Doch obwohl heutzutage viel schwereres Wildwasser gepaddelt wird, wurde die Schwierigkeits-Skala nur von einigen wenigen Mutigen nach oben geöffnet. In Eigeninitiative sozusagen. So haben etwa Olaf Obsommer und Jens Klatt in ihrem Norwegen-Flussführer einfach mal eine Sieben eingebaut. Das ist aber eine Ausnahme, eigentlich ist nach wie vor bei Wildwasser sechs Schluss.

Was geschieht also? Die Flüsse werden abgewertet. So war die Friedhofstrecke der Soca bei ihrer Entdeckung Wildwasser vier bis fünf, dann lange Wildwasser vier. Heute wird sie bei normalem Wasserstand oftmals als zwei bis drei betitelt, sportliche Einsteiger fahren nach einer Woche Training hier herunter. Ist das richtig? Ich denke schon. Doch da könnte man am Lagerfeuer lange diskutieren.

Warum ich das alles erwähne? Weil ich mir das Leben nicht leicht mache, zumindest an dieser Stelle, und eine Workshop schreibe, der sich mit dem Sprung aller Sprünge beschäftigt, dem Sprung von Wildwasser III auf IV. Doch dazu bedarf es erst einmal einer modernen Definition von Wildwasser drei und vier.

 

Wildwasser drei

(zum Beispiel Abseilstrecke oder Bunkerschwall der Soca, Loisach Griesenschlucht, Tavignano-Schlucht auf Korsika)

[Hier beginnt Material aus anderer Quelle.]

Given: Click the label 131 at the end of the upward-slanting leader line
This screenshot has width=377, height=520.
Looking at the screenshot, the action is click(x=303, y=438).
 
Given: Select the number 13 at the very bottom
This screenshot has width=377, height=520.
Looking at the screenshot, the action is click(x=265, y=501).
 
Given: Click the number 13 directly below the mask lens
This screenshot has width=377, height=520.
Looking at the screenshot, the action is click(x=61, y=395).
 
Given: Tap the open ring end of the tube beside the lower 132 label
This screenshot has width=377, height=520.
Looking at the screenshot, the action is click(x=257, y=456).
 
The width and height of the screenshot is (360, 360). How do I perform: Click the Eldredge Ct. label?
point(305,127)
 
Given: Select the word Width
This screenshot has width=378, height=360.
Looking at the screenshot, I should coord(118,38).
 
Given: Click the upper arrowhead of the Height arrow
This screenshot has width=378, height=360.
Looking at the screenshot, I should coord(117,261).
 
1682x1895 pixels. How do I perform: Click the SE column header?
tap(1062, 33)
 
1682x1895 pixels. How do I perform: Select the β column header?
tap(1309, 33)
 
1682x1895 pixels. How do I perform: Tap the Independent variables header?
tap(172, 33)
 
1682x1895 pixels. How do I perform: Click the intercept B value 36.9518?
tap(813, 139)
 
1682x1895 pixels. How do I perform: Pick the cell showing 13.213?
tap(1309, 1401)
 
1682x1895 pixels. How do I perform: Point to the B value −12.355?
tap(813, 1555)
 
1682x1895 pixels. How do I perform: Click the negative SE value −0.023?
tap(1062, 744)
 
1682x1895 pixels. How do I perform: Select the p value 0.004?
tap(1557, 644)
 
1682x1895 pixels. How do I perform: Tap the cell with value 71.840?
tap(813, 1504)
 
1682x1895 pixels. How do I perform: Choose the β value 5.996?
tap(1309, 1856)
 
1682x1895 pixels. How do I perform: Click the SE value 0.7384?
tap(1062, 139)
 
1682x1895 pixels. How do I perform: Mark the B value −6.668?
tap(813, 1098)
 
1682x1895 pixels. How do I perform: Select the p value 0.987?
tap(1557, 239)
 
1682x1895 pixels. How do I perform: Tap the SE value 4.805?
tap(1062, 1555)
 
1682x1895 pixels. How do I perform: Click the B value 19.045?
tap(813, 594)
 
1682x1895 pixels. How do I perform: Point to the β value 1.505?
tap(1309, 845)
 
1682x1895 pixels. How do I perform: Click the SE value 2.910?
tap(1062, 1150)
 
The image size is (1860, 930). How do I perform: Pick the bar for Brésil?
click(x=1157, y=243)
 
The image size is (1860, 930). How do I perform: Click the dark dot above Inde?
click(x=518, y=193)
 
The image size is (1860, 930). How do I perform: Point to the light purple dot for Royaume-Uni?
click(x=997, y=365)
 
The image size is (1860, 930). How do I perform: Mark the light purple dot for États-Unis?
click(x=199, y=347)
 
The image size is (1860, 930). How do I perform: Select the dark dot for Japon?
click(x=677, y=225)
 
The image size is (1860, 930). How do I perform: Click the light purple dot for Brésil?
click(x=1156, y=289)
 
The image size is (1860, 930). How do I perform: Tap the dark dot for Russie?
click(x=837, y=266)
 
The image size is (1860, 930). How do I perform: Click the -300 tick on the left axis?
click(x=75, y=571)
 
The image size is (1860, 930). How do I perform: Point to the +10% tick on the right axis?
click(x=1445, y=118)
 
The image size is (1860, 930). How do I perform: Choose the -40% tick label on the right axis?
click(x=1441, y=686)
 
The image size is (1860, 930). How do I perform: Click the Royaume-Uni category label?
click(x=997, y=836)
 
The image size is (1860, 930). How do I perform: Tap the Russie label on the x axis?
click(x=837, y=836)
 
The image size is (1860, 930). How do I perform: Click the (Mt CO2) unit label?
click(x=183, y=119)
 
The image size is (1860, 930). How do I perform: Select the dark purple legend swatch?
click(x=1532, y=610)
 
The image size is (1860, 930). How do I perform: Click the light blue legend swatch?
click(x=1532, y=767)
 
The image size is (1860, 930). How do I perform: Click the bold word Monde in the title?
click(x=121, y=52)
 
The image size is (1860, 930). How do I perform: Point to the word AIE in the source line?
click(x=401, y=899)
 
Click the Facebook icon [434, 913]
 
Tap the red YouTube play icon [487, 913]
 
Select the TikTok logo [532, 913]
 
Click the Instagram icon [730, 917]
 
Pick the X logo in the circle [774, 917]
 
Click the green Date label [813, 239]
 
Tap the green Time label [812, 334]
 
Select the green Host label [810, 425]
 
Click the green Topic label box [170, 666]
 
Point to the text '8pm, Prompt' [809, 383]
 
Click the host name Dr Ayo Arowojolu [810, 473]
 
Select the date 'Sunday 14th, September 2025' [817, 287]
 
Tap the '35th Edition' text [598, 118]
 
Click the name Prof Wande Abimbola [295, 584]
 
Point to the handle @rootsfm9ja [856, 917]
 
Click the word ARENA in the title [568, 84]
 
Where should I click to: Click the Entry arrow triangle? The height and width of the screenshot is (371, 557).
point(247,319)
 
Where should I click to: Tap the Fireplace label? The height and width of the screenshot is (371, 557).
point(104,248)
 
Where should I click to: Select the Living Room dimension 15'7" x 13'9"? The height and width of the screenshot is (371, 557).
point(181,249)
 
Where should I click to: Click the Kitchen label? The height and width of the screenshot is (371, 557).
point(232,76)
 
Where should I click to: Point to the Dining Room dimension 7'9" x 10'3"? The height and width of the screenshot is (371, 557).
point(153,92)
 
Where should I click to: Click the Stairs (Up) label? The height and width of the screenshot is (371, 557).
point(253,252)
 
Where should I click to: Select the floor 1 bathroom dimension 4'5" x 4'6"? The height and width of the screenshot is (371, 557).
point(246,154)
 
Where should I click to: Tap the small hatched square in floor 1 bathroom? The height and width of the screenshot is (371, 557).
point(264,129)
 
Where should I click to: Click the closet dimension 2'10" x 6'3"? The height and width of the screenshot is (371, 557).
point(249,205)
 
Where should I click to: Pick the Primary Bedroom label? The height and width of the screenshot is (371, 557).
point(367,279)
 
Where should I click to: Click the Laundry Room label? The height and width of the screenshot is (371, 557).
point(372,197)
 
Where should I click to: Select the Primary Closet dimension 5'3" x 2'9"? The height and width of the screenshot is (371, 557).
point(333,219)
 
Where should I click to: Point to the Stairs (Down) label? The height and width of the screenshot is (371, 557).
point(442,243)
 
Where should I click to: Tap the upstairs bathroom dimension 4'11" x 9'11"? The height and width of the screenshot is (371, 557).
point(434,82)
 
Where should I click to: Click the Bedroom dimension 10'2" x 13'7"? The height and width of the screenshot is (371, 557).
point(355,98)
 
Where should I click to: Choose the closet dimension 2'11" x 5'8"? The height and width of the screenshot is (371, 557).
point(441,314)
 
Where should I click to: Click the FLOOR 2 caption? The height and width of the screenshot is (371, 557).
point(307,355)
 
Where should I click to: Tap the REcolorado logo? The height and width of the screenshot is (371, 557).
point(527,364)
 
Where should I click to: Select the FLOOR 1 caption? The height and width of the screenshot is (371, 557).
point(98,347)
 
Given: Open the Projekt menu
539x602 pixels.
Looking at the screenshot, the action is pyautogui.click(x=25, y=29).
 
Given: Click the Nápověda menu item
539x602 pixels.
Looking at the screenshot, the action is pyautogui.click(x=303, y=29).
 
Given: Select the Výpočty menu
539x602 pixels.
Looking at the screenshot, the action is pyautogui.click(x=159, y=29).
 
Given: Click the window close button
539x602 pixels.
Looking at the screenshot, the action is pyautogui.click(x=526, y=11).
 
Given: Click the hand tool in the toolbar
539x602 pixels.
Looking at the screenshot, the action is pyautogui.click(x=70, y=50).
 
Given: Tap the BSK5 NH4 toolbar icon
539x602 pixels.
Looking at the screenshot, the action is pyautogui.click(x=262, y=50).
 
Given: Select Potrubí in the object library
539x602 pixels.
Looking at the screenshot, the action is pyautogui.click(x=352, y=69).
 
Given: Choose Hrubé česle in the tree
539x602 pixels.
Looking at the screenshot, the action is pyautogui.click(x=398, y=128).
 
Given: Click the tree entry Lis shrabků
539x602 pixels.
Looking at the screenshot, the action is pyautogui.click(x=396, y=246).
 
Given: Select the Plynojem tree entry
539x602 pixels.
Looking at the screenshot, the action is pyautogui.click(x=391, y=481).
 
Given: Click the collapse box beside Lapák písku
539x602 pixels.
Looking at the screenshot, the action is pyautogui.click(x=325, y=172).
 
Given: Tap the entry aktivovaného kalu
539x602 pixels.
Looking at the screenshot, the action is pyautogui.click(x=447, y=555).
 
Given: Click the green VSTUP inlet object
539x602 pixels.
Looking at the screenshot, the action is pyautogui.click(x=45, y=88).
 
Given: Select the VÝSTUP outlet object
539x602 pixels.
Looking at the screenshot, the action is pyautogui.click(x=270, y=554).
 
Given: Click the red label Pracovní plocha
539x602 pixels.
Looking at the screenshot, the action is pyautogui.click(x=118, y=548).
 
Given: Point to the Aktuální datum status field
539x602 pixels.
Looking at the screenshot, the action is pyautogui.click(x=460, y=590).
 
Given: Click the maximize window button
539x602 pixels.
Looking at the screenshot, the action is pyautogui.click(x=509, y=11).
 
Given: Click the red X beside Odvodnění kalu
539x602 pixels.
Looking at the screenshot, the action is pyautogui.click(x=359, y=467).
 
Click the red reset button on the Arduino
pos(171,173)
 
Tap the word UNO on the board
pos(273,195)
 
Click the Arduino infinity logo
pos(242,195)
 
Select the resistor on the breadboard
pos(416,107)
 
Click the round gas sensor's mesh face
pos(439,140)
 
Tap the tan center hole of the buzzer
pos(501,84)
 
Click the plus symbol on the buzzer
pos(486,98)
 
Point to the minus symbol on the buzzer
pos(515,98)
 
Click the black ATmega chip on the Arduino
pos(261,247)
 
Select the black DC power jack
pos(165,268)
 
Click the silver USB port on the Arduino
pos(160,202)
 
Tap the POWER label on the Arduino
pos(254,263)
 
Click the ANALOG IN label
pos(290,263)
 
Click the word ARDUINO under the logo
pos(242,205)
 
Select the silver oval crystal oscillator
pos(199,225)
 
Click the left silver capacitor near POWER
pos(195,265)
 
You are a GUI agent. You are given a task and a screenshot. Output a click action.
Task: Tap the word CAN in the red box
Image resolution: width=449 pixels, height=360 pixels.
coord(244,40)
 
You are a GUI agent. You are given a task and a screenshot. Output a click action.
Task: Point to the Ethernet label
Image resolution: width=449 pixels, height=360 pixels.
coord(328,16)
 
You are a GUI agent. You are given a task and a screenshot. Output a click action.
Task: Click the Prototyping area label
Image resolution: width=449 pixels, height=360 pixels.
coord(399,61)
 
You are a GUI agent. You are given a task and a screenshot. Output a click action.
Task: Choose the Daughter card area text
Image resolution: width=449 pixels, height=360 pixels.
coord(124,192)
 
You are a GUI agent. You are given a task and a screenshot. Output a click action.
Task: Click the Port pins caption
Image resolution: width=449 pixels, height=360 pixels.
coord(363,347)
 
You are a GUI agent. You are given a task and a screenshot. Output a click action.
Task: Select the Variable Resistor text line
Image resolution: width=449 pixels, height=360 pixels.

Definition: Im Wildwasser drei lauern das erste Mal ernsthafte Schlüsselstellen. Das können eng verblockte Katarakte sein, Walzen oder auch kleine Rückläufe. Die Durchfahrten sind aber für erfahrene Paddler aus dem Boot heraus gut zu erkennen. Es gibt in der Regel einzelne Stellen, auf die ein Pool, ein ruhig fließender Abschnitt oder ein großes Kehrwasser folgt. Wenn nicht, fehlt in der Regel der Wasserdruck, was den aufeinander folgenden Stellen den Stress nimmt.
 

Wildwasser IV

(zum Beispiel Tiefenbachklamm der Brandenberger Ache ohne Strahl, WM-Strecke der Soca, Loferschlucht der Saalach ohne Dreierkombi, Defilé de Strette des Fium Orbo auf Korsika ohne Doppelstufe, obere Rauma in Norwegen)

Definition: Schlüsselstellen folgen entweder dicht aufeinander oder größere Walzen und Presswasser müssen durchfahren werden. Es können durchaus hohe Stufen und erste Wasserfälle lauern. Die Durchfahrten sind nicht immer klar zu erkennen, man ist gewillt auszusteigen und zu schauen, mit etwas Mut sieht man die Linie allerdings häufig in der Anfahrt ;-) Techniken wie Boofen und das Anschanzen von Locken, Presswassern und Felsen sollte beherrscht werden, um gezielt Stellen anzufahren oder Walzen zu überspringen. Es bleibt in der Regel noch Spielraum um zu experimentieren und Zeit zum Rollen, Schwimmen sollte vermieden werden, da auch Unterspülungen und einzelne Siphone lauern, allerdings nicht im Hauptwasser.

An dieser Definition erkennt man schon, dass im Wildwasser Vier einiges mehr an Präzision und Sportsgeist gefordert ist. Meiner Meinung nach ist demnach der Sprung von WW III auf IV der entscheidende. Hier trennt sich die Spreu vom Weizen und neben der Sportlichkeit ist auch mentale Stärke für diesen Schritt nötig. Natürlich ist jedem selber überlassen, ob er diesen überhaupt angehen will. Denn der Spaß im Wildwasser definiert sich natürlich nicht über den Schwierigkeitsgrad.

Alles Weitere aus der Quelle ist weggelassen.